While the United Nations refugee agency continues to call for voluntary, safe and dignified returns, rights advocates say the reality is many Afghans are being pushed back against their will. They warn that forced returns and closed resettlement routes could strengthen hardliners in Kabul and deepen instability across the region.
Impact on individuals and communities
Afghan community leaders in the United States say they are already seeing the impact on relatives stuck abroad. Some families had spent months gathering documents for SIV applications, including letters from former U.S. supervisors and proof of threats from the Taliban. Now, they are being told that their cases are frozen along with other refugee processing, fueling panic and depression among applicants who had felt a rare sense of hope.
According to analysis by VisaVerge.com, the suspension of the Special Immigrant Visa program could also weaken trust in future US promises to local partners during conflicts.
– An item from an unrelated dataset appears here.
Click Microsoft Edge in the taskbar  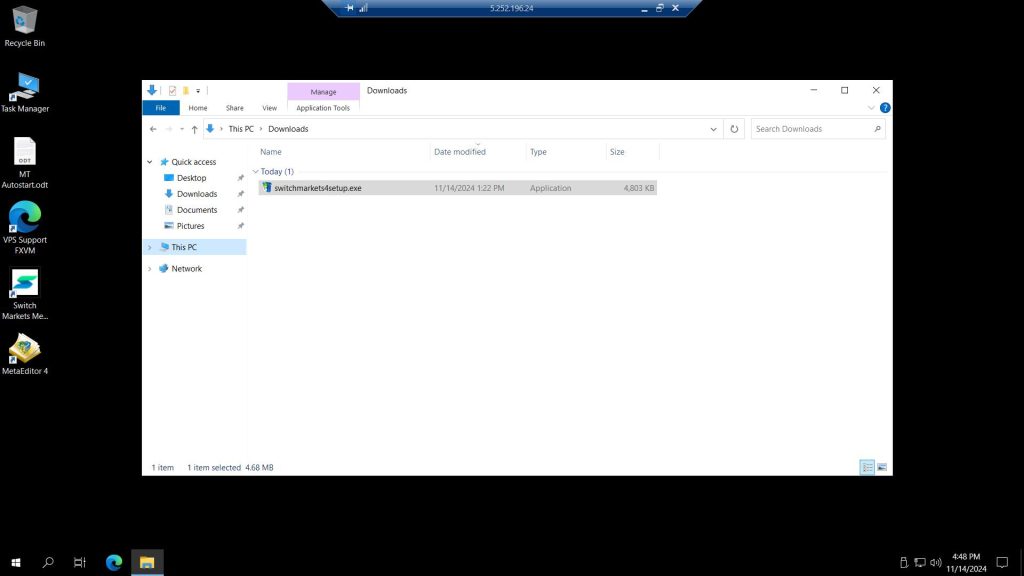click(114, 563)
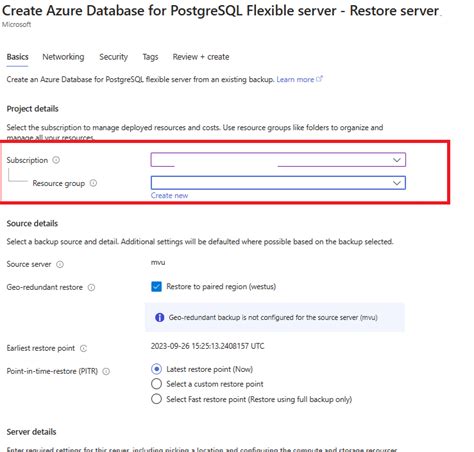Uncheck Restore to paired region checkbox
Viewport: 474px width, 452px height.
156,287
Many of the Afghans now affected worked side by side with American soldiers and civil servants, often under direct threat. Advocacy groups say that if those workers are left behind, it will be harder for the United States to convince local allies to cooperate in any future military or diplomatic mission.
Wider program and funding implications
While the current announcement focuses on refugee admissions and resettlement funding, lawyers say they expect ripple effects across other Afghan protection programs:
- Possible delays in humanitarian parole and family reunification
- Concerns that consular staff will slow work on pending SIV cases even if some technical processing continues
The State Department’s Bureau of Population, Refugees, and Migration, which outlines program rules and annual targets on its refugee admissions page, has yet to publish detailed guidance on how the pause will be applied in practice, beyond the broad language of an “indefinite review.”
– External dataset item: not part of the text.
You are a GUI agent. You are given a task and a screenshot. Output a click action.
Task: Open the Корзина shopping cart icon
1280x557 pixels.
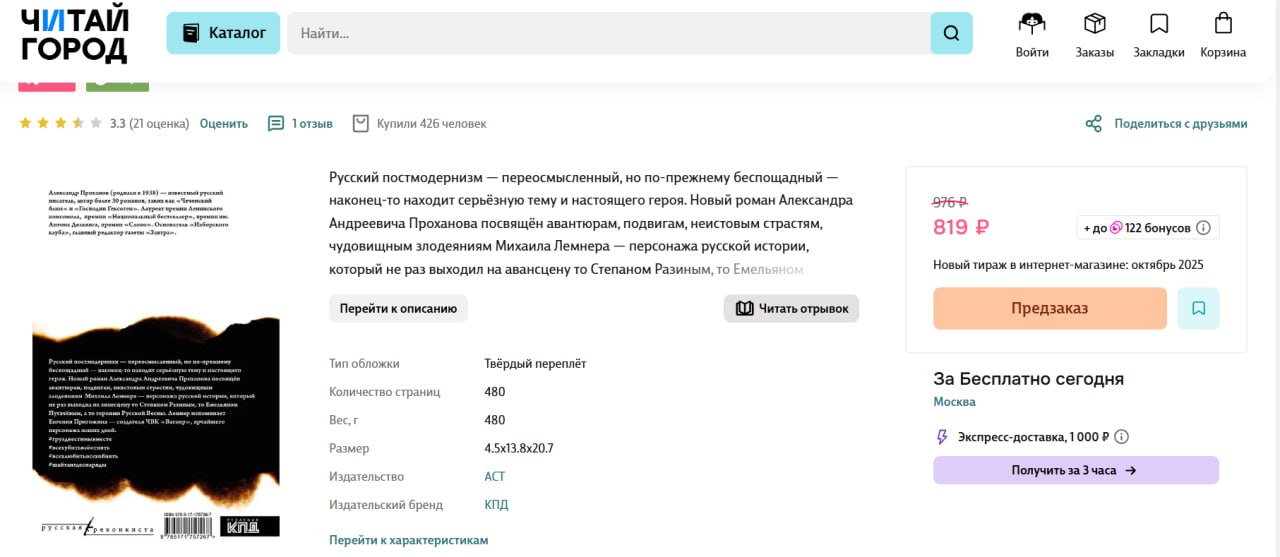click(x=1223, y=24)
Funding shortfalls inside Afghanistan
Inside Afghanistan, aid workers say the funding crisis is biting just as needs grow. The 2025 Humanitarian Needs and Response Plan for Afghanistan is only between 22 and 31 percent funded, leaving agencies to cut food, shelter and healthcare programs.
Consequences for returnees and host communities:
– In some provinces, returnees are sleeping in abandoned buildings or out in the open.
– Many have little more than plastic sheeting for protection from the weather.
Important warning: the combination of reduced resettlement routes and underfunded humanitarian programs increases the risk of widespread suffering, exploitation and instability.
Key takeaways
- The US pause on refugee admissions announced November 25, 2025 freezes SIV processing and resettlement funding indefinitely.
- The move affects plans to resettle 125,000 refugees in 2025 and threatens tens of thousands of Afghans who aided U.S. missions.
- Millions of Afghans already face rising hostility in host countries and mass returns; the US halt may intensify these pressures.
- Humanitarian funding shortfalls inside Afghanistan exacerbate the crisis for returnees, women and children.
- Advocacy groups warn this decision could erode future trust and cooperation with local partners and deepen regional instability.
Many Afghan refugees say the US immigration halt has turned the Special Immigrant Visa promise to dust.
The U.S. announced an indefinite halt to refugee admissions on November 25, 2025, pausing the Special Immigrant Visa program and cutting resettlement funding. This decision suspends plans to resettle 125,000 refugees in 2025 and leaves many Afghans who aided U.S. missions stranded in transit countries. Aid groups warn the pause will intensify forced returns, increase reliance on smugglers, and worsen humanitarian conditions amid severe funding shortfalls inside Afghanistan.